Célia Xakriabá é designada relatora de projeto que cria a Universidade Federal Indígena
Deputada do PSOL/MG é a primeira mulher indígena doutora em Antropologia pela Universidade Federal de Minas Gerais e foi indicada pelo presidente da Câmara
3 fev 2026, 15:58 Tempo de leitura: 2 minutos, 23 segundos
A deputada federal Célia Xakriabá, do PSOL de Minas Gerais, foi designada, nesta semana, relatora do Projeto de Lei nº 6.132/2025, que propõe a criação da Universidade Federal Indígena. A indicação foi feita pelo presidente da Câmara dos Deputados e representa um passo histórico na luta por políticas públicas voltadas à educação superior indígena no Brasil.
Segundo a parlamentar, a relatoria é resultado de um processo coletivo de articulação e de anos de dedicação à educação escolar indígena. A iniciativa contou com o apoio direto do Fórum Nacional de Educação Escolar Indígena e da Articulação dos Povos Indígenas do Brasil.
“Muitas vezes dizem que os povos indígenas chegam atrasados à universidade, mas, na verdade, é o Estado brasileiro que está atrasado por não nos escutar.
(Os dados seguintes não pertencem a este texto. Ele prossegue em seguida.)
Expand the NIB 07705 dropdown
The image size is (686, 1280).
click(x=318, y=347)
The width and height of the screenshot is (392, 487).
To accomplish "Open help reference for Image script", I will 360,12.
Estamos mudando essa história”, afirmou Xakriabá.
Célia Xakriabá tem trajetória reconhecida na defesa da educação indígena. Ela é a primeira mulher indígena doutora em Antropologia pela Universidade Federal de Minas Gerais e também foi a primeira mulher indígena a integrar a equipe da Secretaria de Estado de Educação de Minas Gerais, durante a gestão em que Macaé Evaristo esteve à frente da pasta.
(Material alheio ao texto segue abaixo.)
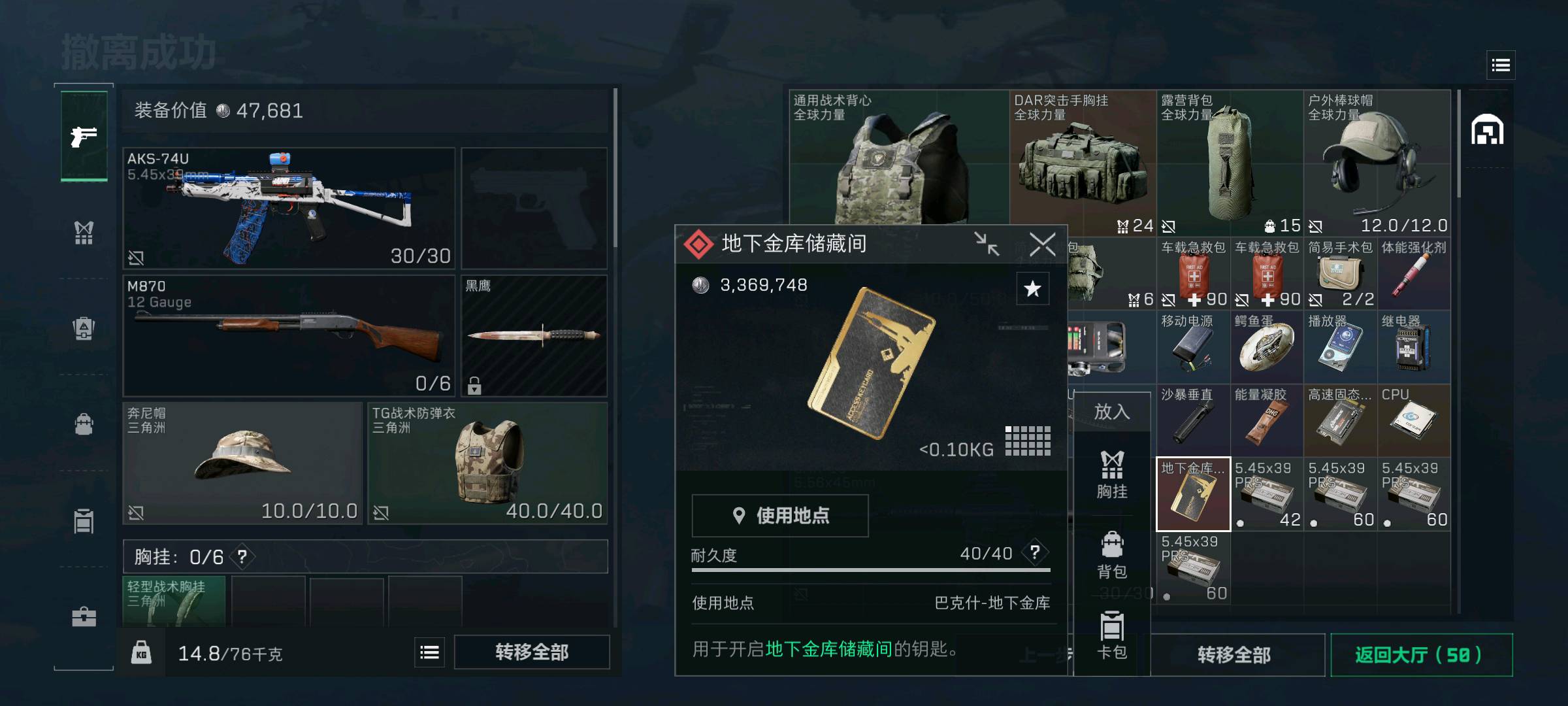Click right-side 转移全部 transfer all button
This screenshot has width=1568, height=706.
[1233, 654]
Caso seja aprovado, poderá inaugurar um novo modelo de ensino superior, baseado nos saberes, nos territórios e nos modos de vida dos povos indígenas. A universidade terá como objetivo promover o intercâmbio acadêmico e a cooperação solidária com instituições de educação superior brasileiras, com universidades indígenas interculturais, especialmente da América Latina e do Caribe, e com outras instituições internacionais da mesma natureza.
O funcionamento será em rede, no formato multicampi, com diversos polos de extensão distribuídos em diferentes regiões e estados. Esse modelo permitirá que os estudantes cursem o ensino superior próximos de suas comunidades e famílias, ampliando a acessibilidade.
A sede da Universidade Federal Indígena, Unind, será em Brasília, no Distrito Federal. A capital do país foi escolhida por unanimidade pelo grupo de trabalho e pelas lideranças indígenas para abrigar a sede da instituição, por ser historicamente um espaço de mobilização dos povos indígenas na defesa de seus direitos e por estar no centro das decisões políticas e sociais. A previsão é que a universidade entre em funcionamento em 2027.
Para a deputada, a criação da Universidade Federal Indígena representa uma conquista estratégica não apenas para os povos indígenas, mas também para o fortalecimento da educação climática e intercultural no país. “Daqui para frente, seremos muitos e muitas em todos os espaços. Lutamos por uma educação do jeito que a gente quer, sem matar o que a gente é”, destacou.